Apple's macroscalar architecture: what it is & what it means

What the heck is Apple's macroscalar processor? And why should we care?

What in heck is Apple's macroscalar processor? And why should we care?

Apple got a new patent on something called a macroscalar processor this month. You may have seen a write-up on it that quoted the application and stopped there. Because no one knows what it is and why you would want one. But I know.

Macroscalar Macroscalar is NOT a term of art in computer science - although a quick Bing search will find that it is occasionally used in other disciplines by academics eager not to be understood. Let's break it down.

Macro means - in a word of 1 syllable - big. Macroeconomics explains the big gears of the economy. Macro lenses make little things big by getting close to them. Office macros make big, complex actions into 1 command.

Scalar means a single value, as opposed to a vector. A vector processor takes a vector of values, say

10 14 666 22 84 53 45 25 14 47 91

and with 1 instruction performs the same operation on all of them, such as multiplying by a single scalar value or another vector.

When you have masses of data to massage - such as in imaging - vector processors speed things up. Which is why the companies that built vector processors for a living got killed by Intel and GPUs.

Scalar OTOH, means a single value. So what the heck is a BIG single value processor?

Parallel processing loops As the Background of the Invention section in the patent explains, rising clock frequencies aren't translating into higher performance because most consumer software isn't optimized to use longer pipelines.

While consumers purchase newer and faster processors with deeper pipelines, the vast majority of software available is still targeted for processors with shorter pipelines. As a result of this the consumer may not realize the full processing potential of a new processor for one to two years after its release, and only after making additional investments to obtain updated software. . . . (I)t is questionable how efficiently deeper pipelines will actually be utilized.

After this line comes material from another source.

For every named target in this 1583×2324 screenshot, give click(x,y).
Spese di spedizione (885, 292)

This is important because as CPUs hit Moore's Wall, more parallelism is the chief way to get more performance - and deeper pipelines are a chief way to achieve instruction-level parallelism.

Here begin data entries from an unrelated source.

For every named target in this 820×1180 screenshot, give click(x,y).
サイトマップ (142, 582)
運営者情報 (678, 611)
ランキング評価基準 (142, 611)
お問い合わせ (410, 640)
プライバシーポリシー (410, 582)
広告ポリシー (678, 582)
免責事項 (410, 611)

What is a pipeline? Skip this if you already know. As defined in Wikipedia an instruction pipeline is a technique used in the design of computers and other digital electronic devices to increase their instruction throughput (the number of instructions that can be executed in a unit of time).

Here's a graphic example from Wikipedia:

Since a good portion of a typical program's time is spent in loops, optimizing loops for parallel execution is a popular form of speed up. Loop unrolling and auto-vectorization are 2 common techniques, but they don't work with data-dependent loops whose length depends on their results rather than a fixed number of iterations.

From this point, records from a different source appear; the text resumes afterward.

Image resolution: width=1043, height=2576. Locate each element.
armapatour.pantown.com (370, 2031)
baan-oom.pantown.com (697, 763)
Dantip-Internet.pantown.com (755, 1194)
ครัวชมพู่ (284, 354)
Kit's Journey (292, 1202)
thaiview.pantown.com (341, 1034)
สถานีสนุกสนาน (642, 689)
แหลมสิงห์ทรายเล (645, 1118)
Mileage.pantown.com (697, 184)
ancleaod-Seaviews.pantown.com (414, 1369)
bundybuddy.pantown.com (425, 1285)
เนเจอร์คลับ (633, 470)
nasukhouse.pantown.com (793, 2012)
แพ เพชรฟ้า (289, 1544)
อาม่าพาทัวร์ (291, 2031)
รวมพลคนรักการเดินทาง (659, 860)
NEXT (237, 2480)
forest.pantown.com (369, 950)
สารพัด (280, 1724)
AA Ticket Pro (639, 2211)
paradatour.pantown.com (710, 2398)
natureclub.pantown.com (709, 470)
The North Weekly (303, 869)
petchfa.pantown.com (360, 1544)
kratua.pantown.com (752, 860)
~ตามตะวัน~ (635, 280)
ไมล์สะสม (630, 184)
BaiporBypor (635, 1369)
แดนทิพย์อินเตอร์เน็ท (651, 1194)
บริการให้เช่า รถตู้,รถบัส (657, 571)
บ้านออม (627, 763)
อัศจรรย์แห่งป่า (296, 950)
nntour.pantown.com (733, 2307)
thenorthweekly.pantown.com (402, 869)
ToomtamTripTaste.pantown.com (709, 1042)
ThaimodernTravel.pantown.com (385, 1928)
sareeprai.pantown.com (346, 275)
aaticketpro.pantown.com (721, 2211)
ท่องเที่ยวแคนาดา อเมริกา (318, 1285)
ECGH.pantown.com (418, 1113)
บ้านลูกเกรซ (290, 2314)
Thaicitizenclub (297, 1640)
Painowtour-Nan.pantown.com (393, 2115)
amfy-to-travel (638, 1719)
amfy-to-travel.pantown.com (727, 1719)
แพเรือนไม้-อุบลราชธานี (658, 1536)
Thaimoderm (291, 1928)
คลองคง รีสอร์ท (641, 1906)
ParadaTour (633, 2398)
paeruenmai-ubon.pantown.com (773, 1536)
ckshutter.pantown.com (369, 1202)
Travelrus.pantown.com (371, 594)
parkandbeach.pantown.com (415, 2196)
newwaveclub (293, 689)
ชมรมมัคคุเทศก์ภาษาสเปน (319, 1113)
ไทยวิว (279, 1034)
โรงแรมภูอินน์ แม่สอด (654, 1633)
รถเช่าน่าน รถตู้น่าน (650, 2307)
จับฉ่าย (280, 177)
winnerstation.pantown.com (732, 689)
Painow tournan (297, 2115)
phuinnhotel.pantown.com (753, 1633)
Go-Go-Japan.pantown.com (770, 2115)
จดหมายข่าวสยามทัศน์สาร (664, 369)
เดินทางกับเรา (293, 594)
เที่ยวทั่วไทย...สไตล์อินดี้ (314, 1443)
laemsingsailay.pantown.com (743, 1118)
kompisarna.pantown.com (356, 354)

The invention The macroscalar processor addresses this problem in a new way: at compile-time it generates contingent secondary instructions so when a data-dependent loop completes the next set of instructions are ready to execute. In effect, it loads another pipeline for, say, completing a loop, so the pipeline remains full whether the loop continues or completes. It can also load a set of sequential instructions that run within or between loops, speeding execution as well.

The macro piece is the large number of program registers required so that all or most possible instruction paths are already loaded into CPU registers for fast execution. Instead of maintaining 1 pipeline, the architecture effectively maintains parallel pipelines, loading them and then switching between them to maximize loop performance.

Much of the patent is focused on compiler coding needed to take advantage of the macroscalar architecture. Essentially the compiler needs to analyze the work flow and understand where run-time decisions will be made so the processor can know when it needs an alternate pipeline.

The Storage Bits take Apple is, among other things, a fabless semiconductor company. They design, but do not build, their own processors, such as the dual-core A5 in the iPad 2.

The macroscalar architecture, well implemented, offers higher performance for a given clock-speed and lower energy consumption. Both are valuable in mobile devices.

Since Apple provides its own compilers as well as designing CPUs, it is uniquely positioned to offer a complete macroscalar solution to its large band of iOS developers, further widening the price/performance gap between it and the iPad wannabes.

Is it a breakthrough? It could be if the efficiencies it promises can be realized in practice. We'll have to see just how good Apple's compiler engineers are.

Comments welcome, of course. Macroscalar is another way to throw transistors at the problem of speeding up computers. I like it.